PT Bank Rakyat Indonesia (Persero) Tbk memanfaatkan teknologi guna mengelola risiko kejahatan siber yang kian hari makin beragam.
Direktur Digital & Teknologi Informasi BRI, Arga M Nugraha mengatakan, BRI telah menggunakan AI (artificial intelligence) guna memahami pola pola fraud & threat yang terjadi, sehingga BRI dapat memberikan tindakan preventif serta respons yang cepat dan tepat untuk menghadapi risiko-risiko kejahatan siber seperti upaya pencurian data.
"Dalam pemilihan teknologi yang digunakan di BRI dipilih melalui metode yang tepat dengan mempertimbangkan hasil kajian dan analisis risiko. Sehingga teknologi yang digunakan untuk melindungi data nasabah merupakan teknologi yang dapat meminimalisir risiko kebocoran data," ujar Arga dalam keterangan tertulis yang diterima, Sabtu (18/6/2022).
Baca Juga: Laba BUMN Meroket 869%, Dirut BRI Apresiasi Kinerja Erick Thohir
Arga mengatakan, terkait perlindungan dan tata kelola data, BRI telah memiliki tata kelola yang baik mengacu kepada standar internasional yang menjadi acuan industri.
Selain itu, BRI juga melakukan serangkaian tahapan pengecekan keamanan dari setiap teknologi yang akan digunakan sehingga dapat meminimalisasi celah keamanan yang mungkin terjadi.
Arga menjelaskan, BRI telah melakukan berbagai upaya guna menjamin keamanan data nasabah, baik dari segi people, process, maupun technology.
Dari sisi people, BRI telah membentuk organisasi khusus untuk menangani Information Security yang dikepalai oleh seorang Chief Information Security Officer (CISO) yang memiliki pengalaman dan keahlian di bidang Cyber Security.
Selain itu, BRI juga melakukan edukasi kepada pekerja BRI dan nasabah mengenai pengamanan data nasabah serta cara melakukan transaksi yang aman.
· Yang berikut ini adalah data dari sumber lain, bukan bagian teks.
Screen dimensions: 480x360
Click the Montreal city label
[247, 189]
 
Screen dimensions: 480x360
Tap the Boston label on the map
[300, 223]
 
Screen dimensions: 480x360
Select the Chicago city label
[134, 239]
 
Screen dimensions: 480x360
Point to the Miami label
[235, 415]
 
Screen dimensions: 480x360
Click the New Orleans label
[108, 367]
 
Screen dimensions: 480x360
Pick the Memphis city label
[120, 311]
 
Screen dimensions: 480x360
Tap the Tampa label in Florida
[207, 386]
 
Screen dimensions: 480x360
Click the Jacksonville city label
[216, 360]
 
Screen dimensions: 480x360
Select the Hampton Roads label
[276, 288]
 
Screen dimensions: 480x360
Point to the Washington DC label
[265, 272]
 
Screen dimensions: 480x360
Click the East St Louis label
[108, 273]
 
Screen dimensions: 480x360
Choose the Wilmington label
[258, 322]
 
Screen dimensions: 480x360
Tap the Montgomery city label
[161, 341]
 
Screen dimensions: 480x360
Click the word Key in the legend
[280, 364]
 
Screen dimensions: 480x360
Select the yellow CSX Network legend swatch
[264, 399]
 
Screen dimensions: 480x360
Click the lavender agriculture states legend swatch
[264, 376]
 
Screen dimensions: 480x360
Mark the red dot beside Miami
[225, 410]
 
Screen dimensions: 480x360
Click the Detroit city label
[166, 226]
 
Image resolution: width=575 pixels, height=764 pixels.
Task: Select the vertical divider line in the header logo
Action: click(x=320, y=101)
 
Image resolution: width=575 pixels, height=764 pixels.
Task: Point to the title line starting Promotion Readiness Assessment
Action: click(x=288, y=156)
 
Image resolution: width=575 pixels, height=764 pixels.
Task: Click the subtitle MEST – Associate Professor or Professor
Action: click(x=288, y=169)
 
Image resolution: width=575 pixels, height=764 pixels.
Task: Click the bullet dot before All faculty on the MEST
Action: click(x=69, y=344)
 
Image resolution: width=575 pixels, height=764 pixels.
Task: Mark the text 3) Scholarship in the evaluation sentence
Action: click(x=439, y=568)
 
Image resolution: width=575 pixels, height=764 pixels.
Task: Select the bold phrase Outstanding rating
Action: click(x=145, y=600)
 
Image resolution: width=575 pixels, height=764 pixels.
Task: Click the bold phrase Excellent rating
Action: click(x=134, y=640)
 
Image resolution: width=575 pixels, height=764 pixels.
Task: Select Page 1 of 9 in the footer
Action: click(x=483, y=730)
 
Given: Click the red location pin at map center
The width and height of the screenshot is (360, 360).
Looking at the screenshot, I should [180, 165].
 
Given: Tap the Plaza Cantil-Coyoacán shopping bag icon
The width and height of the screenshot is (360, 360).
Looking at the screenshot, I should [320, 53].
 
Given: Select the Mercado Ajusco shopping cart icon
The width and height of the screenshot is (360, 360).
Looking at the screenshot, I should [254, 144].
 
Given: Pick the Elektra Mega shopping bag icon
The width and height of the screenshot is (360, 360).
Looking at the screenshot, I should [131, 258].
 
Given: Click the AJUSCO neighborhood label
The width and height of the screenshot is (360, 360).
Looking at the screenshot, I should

Edukasi tersebut dilakukan melalui berbagai media antara lain media sosial (Youtoube, Twitter, Instagram) dan media cetak, serta edukasi ke pada nasabah saat nasabah datang ke unit kerja BRI.
Untuk Incident Management terkait Data Privacy, dilaksanakan oleh unit kerja Information Security Desk dalam naungan Cyber Security Incident Response Team (CSIRT).
Dari sisi process, BRI sudah memiliki tata kelola pengamanan informasi yang mengacu kepada NIST cyber security framework, standar internasional, PCI DSS (Payment Card Industry Data Security Standard) dan kebijakan regulator POJK No.38/POJK.03/2016 tentang Penerapan Manajemen Risiko dalam Penggunaan Teknologi Informasi oleh Bank Umum.
"Untuk memastikan proses pengamanan informasi sudah berjalan dengan standar BRI melakukan beberapa sertifikasi seperti ISO27001:2013 (Big Data Analytics), ISO27001:2013 (Spacecraft Operation), ISO27001:2013 (OPEN API), ISO27001:2013 CIA (Cyber Intellegence Analysis Center Operation), ISO27001:2013 (Card Production), ISO27001:2013 (Data Center Facility), ISO20000-1:2018 (BRINet Express), PCI/PA DSS API (Direct Debit)," ujarnya.
Sedangkan dari sisi technology, BRI melakukan pengembangan teknologi keamanan informasi sesuai dengan framework NIST (identify, protect, detect, recover, respond) dengan tujuan meminimalisasi risiko kebocoran data nasabah dengan mencegah, mendeteksi dan memantau serangan siber.
Namun, Arga menyebut nasabah juga memiliki peran yang besar dalam menjaga kerahasian data pribadi dan data perbankannya.
"BRI terus mengimbau agar nasabah lebih berhati-hati dan tidak menginformasikan kerahasiaan data pribadi dan data perbankan, seperti nomor rekening, nomor kartu, PIN, user & password internet banking, OTP, dan sebagainya kepada orang lain termasuk yang mengatasnamakan BRI. Hal tersebut dikarenakan semakin beragamnya modus penipuan dan kejahatan perbankan yang dilakukan oleh pihak-pihak yang tidak bertanggung jawab," tutupnya.